- **PROVIDED PASSAGE**:
* BEGIN *

# Daughter moving overseas



## livinsimply (Aug 20, 2016)

My only daughter just returned from a vacation in Italy.  When she got home, she announced that she plans to move there in a couple of years.  She is going there for Thanksgiving and Christmas.  My husband and I are getting older and have to desire to make such a drastic move.   I'm 70 and my husband is 68.  Sadly, she is our only child.  We have one grown grandson who lives in Colorado (we're in Florida).  Our granddaughter will be attending college (in the U.S.), and our 9-year-old grandson will accompany his mother. 

I am happy and excited for her, but it is also hard to deal with.  She lives about 800 miles away now, but we do see each other several times a year.

Has anyone dealt with this type of situation?


----------



## Ameriscot (Aug 20, 2016)

Can your daughter legally move to Italy?  Would she qualify for a work visa, ancestry visa, etc?  Many people think they can just pick up and move to another country, but are disapppinted to find they can't.  Often, people fall in love with a country when they visit and want to move there, but vacations and living somewhere are very different.


----------



## livinsimply (Aug 20, 2016)

Her father was Italian, and she's in the process of trying to obtain dual citizenship, so we will see.  I agree that the mystique of a vacation visit is a lot different than living somewhere.


----------



## Ameriscot (Aug 20, 2016)

livinsimply said:


> Her father was Italian, and she's in the process of trying to obtain dual citizenship, so we will see.  I agree that the mystique of a vacation visit is a lot different than living somewhere.



Ah, I see.  Has she spent a lot of time in Italy?  Does she speak Italian?


----------



## Ameriscot (Aug 20, 2016)

I moved abroad when my kids were grown, but I see my family once a year.  So I can understand how you would miss her and your grandson.


----------



## Ruth n Jersey (Aug 20, 2016)

I feel for you. Just until recently my only daughter was always on the move. Her husband is in the military. Now she is about 5 hours away and finally my Grand kids are realizing that they have an Oma. At least I have my son nearby. A couple of years is a long time, many things can change by then. Cross that bridge when you come to it.


----------



## livinsimply (Aug 20, 2016)

* END *

- **SOURCE DATA**:
* BEGIN *

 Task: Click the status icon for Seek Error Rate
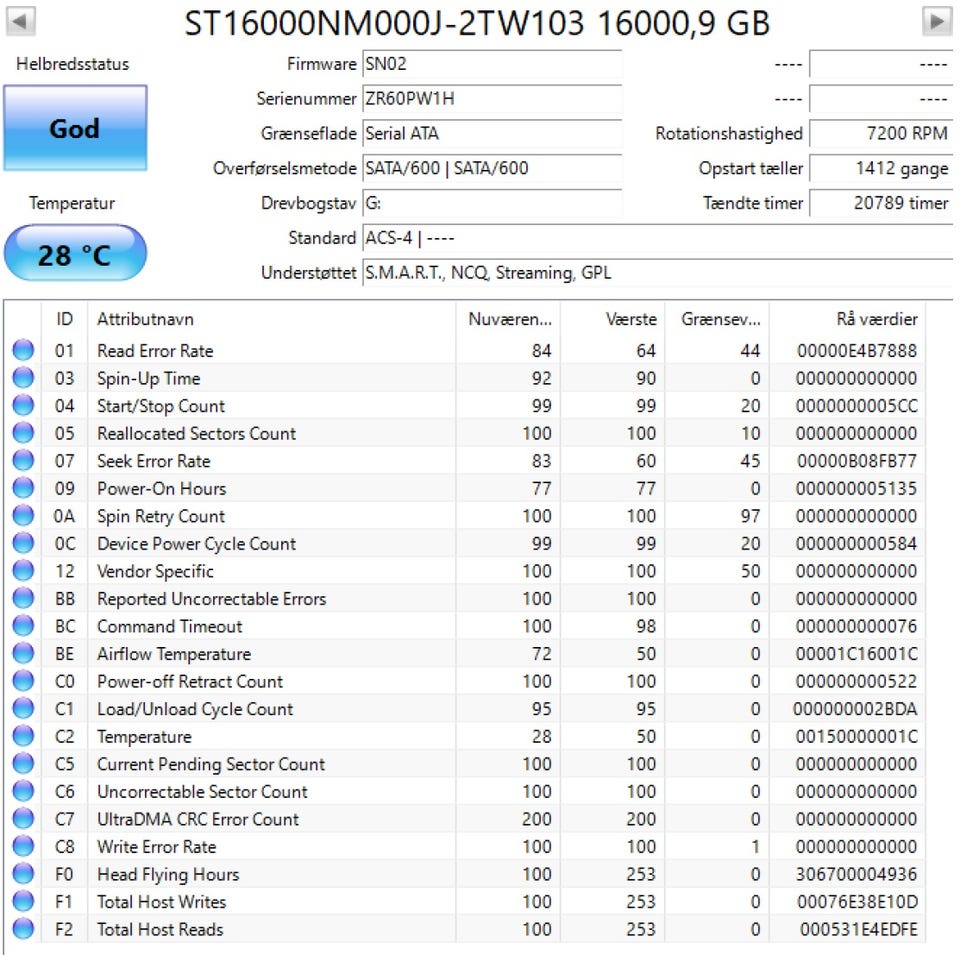tap(23, 461)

* END *

- **REQUIRED TASK**: Write out the part of the thread on a daughter moving overseas starting at "## Ruth n Jersey" and ending at "come to it.", word for word. The listing is not needed for this work.

- **COMPLETE RESPONSE**:
## Ruth n Jersey (Aug 20, 2016)

I feel for you. Just until recently my only daughter was always on the move. Her husband is in the military. Now she is about 5 hours away and finally my Grand kids are realizing that they have an Oma. At least I have my son nearby. A couple of years is a long time, many things can change by then. Cross that bridge when you come to it.